Published on February 9, 2015
The Minister visited Washington, D.C. and New York on February 9 and 10

French Justice Minister, Christiane Taubira, appears on MSNBC’s "Mitchell Reports"
Washington, D.C., February 10, 2015

Watch the video on MSNBC

MITCHELL: Madame, thank you very much for being with us today. What is the meetings that you had with the Attorney General? What is the challenge for the United States and for France against this common enemy of terrorism?

TAUBIRA: First, it was a pleasure for me once more and an honor to meet again with Attorney General Eric Holder because last time it was in Paris, and we have a personal, professional, and also political relationship— very, very strong.

Our two countries, both of our countries, have been striken by terrorism. But also we are very willing to fight together so, we are increasing cooperation between our both countries and we know that our challenge is first to preserve our citizens’ security….and at the same time, not to sacrify democracies. That means to keep on protecting individual liberties.

MITCHELL: How can the French people be sure Paris will not be struck again by the kinds of terrorists who hit Charlie Hebdo and the supermarket?

TAUBIRA: No one can be sure, but we work very hard you know to prevent, and to forbid this kind of attack again. So we develop our methods in order to be able to survey people, to prevent this kind of attacks, and also to avoid a lot of young people to be receptive to kind of threat, this kind of speeches, and to attack their own people, their own citizens.

MITCHELL: What is the appeal of a group like the Islamic State or ISIS to these young muslim youth, in some of these areas outside Paris, for instance. Why don’t they feel more with France than with this terrorist groups?

TAUBIRA: We make a difference with muslims and people who are radicalized. And we observe that 25 percent of these people will go to make jihad and to attack, 25 percent of them are new convert. That means it’s really not a question of religion.

So, we have to tell again, all people, whatever they are, Muslim, jew-jewish, Catholic, any, either kind, we have to explain them that their country’s France and they have to organize our commune destiny.

MITCHELL: And as you’ve expressed it so eloquently, I mean France was founded and we learned from you on these principles of inclusion and enlightenment. So you have to guard against prejudice against Muslims. There’s also as you point out the, the rise of feelings against Jewish people and anti-semitism— people leaving France and, and going elsewhere, going to Israel. Is that of concern?

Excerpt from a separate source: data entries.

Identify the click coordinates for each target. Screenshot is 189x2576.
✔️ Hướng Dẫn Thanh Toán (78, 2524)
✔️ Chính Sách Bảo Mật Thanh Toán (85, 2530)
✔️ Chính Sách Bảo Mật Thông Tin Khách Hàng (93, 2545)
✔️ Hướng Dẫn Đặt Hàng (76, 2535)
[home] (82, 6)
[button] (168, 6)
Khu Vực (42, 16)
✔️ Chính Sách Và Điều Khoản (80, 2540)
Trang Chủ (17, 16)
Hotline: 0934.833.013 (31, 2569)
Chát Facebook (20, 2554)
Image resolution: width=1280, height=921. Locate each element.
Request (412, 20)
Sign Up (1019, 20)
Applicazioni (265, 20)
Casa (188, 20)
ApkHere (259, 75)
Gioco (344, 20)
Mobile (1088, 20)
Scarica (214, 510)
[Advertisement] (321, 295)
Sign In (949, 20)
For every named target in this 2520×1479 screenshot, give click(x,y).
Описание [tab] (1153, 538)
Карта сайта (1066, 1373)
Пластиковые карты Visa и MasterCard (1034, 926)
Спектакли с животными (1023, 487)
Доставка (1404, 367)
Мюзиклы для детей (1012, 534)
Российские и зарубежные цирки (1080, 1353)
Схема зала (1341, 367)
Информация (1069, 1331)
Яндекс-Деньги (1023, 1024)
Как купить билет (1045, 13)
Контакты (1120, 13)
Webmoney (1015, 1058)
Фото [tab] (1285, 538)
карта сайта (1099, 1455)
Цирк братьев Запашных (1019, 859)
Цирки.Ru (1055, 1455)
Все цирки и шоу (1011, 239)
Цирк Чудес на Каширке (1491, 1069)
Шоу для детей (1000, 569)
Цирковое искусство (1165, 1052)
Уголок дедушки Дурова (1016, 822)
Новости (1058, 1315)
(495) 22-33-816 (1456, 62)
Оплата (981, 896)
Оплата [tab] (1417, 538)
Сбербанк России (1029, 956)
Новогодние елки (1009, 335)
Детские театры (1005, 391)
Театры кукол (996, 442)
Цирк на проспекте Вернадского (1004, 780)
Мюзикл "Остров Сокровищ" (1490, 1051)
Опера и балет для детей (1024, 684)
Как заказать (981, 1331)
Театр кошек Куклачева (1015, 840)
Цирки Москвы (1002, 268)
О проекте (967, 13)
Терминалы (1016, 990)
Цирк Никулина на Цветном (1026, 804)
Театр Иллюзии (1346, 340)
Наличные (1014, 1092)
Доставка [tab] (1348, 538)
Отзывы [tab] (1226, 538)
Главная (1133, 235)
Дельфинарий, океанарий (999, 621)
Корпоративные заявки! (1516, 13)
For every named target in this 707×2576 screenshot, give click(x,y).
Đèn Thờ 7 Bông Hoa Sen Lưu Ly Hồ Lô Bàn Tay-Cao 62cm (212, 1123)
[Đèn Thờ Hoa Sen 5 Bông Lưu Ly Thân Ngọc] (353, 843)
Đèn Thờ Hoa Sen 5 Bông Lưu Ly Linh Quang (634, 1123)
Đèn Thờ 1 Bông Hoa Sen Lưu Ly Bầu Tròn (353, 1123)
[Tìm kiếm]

TAUBIRA: In France, we are, we are able, because in the past, we have been able to live together. We sometimes. But we must be conscious that what is more important, it’s the way we organize together for us and for the children who are going at the present time. So Muslim, Jews, and all, all kind of people— we are able to live together in France, because the French nation organized itself around citizenship.

You are French citizen and you take part of constructing the nation.